ABSTRACT:

Background

Chronic lymphocytic leukemia (CLL) results in increased susceptibility to infections. T cell dysfunction is not associated with CLL in all patients; therefore, it is important to identify CLL patients with T cell defects. The role of B-cell lymphoma-2 (BCL-2) in CLL has been explored; however, few studies have examined its role in T cells in CLL patients. Herein, we have investigated the regulatory role of BCL-2 in T cells in the CLL tumor microenvironment.

Methods

The expression of BCL-2 in T cells was evaluated using flow cytometry. The regulatory roles of BCL-2 were investigated using single-cell RNA sequencing (scRNA-seq) and verified using multi-parameter flow cytometry on CD4 and CD8 T cells. The clinical features of BCL-2 expression in T cells in CLL were also explored.

Results

We found a significant increase in BCL-2 expression in the T cells of CLL patients (n = 266).

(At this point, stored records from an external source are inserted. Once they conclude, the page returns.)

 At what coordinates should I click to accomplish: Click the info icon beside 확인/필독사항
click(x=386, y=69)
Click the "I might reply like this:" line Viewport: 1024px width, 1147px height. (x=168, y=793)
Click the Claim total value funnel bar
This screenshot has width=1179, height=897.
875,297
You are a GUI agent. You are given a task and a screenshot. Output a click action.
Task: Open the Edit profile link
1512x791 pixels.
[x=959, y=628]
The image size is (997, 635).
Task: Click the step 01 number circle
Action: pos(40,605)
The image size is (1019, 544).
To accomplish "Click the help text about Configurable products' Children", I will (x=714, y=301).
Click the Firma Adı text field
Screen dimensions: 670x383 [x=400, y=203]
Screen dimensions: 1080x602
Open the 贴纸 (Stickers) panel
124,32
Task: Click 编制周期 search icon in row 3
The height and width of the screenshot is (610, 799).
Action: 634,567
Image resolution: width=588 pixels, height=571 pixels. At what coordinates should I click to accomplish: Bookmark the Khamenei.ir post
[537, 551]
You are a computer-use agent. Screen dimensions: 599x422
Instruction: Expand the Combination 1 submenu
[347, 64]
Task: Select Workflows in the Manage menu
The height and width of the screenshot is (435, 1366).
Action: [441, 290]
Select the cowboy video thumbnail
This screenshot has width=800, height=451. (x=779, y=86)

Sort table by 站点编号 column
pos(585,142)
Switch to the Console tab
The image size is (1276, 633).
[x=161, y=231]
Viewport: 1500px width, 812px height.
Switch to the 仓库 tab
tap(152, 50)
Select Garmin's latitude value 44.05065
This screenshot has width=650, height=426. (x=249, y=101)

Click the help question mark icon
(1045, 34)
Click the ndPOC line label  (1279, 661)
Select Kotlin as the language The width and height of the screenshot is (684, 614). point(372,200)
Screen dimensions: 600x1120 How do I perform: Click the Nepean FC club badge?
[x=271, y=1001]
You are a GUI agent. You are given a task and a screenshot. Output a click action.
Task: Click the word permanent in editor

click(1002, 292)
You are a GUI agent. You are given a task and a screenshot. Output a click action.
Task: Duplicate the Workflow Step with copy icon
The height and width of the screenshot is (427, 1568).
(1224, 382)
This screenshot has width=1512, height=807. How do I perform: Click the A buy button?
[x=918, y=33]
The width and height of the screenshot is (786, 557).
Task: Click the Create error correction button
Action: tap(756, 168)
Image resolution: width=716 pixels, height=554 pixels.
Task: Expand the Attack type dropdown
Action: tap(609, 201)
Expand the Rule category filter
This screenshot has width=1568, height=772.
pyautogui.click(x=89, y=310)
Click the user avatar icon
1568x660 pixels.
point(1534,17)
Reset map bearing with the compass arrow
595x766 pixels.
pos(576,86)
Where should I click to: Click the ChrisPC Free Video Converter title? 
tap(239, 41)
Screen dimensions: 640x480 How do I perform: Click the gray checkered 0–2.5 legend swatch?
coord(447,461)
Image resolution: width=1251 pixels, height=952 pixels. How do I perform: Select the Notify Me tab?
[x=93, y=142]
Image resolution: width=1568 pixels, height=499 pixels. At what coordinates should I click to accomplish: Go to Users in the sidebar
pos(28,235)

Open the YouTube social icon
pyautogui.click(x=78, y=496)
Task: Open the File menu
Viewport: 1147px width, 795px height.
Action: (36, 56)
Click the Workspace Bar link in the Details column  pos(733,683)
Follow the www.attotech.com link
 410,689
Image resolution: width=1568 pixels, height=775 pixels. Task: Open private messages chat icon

Single cell RNA sequencing (scRNA-seq) indicated that BCL-2⁺CD4⁺ T cells had the gene signature of increased regulatory T cells (Treg); BCL-2⁺CD8⁺ T cells showed the gene signature of exhausted cytotoxic T lymphocytes (CTL); and increased expression of BCL-2 was associated with T cell activation and cellular adhesion. The results from scRNA-seq were verified in peripheral T cells from 70 patients with CLL, wherein BCL-2⁺CD4⁺ T cells were enriched with Tregs and had higher expression of interleukin-10 and transforming growth factor-β than BCL-2^-CD4⁺ T cells. BCL-2 expression in CD8⁺T cells was associated with exhausted cells (PD-1⁺Tim-3⁺) and weak expression of granzyme B and perforin. T cell-associated cytokine profiling revealed a negative association between BCL-2⁺ T cells and T cell activation. Decreased frequencies and recovery functions of BCL-2⁺T cells were observed in CLL patients in complete remission after treatment with venetoclax.

Conclusion

BCL-2 expression in the T cells of CLL patients is associated with immunosuppression via promotion of Treg abundance and CTL exhaustion.